## YOUR INSTRUCTIONS
From the records below, state how many lines hold the string "input", without any other text.
[INFORMATION]
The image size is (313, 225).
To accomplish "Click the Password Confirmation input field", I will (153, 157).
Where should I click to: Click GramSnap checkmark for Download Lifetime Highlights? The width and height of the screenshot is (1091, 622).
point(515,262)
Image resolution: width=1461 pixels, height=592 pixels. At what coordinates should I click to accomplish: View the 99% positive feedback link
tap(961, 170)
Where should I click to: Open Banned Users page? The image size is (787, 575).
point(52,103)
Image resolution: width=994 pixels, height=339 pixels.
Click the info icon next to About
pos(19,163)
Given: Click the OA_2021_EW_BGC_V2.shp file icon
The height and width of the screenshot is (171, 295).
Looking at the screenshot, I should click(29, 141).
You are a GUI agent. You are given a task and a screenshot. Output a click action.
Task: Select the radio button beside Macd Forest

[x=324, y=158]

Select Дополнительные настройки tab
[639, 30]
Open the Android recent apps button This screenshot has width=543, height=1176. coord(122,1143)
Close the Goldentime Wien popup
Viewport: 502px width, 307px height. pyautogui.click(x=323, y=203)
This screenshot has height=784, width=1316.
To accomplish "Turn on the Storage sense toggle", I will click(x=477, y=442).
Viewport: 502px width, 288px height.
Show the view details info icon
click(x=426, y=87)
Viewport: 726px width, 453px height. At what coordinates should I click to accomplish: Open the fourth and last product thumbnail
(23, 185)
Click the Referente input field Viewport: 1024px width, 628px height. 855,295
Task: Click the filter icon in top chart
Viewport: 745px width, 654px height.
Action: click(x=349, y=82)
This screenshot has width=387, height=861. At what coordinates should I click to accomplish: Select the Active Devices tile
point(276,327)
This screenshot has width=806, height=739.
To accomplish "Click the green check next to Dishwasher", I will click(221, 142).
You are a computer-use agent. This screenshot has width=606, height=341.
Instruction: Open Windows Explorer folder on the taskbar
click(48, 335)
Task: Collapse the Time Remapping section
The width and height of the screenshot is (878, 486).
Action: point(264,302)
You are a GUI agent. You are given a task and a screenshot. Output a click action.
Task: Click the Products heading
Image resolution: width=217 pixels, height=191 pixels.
[/INFORMATION]
## COMPLETED TASK
2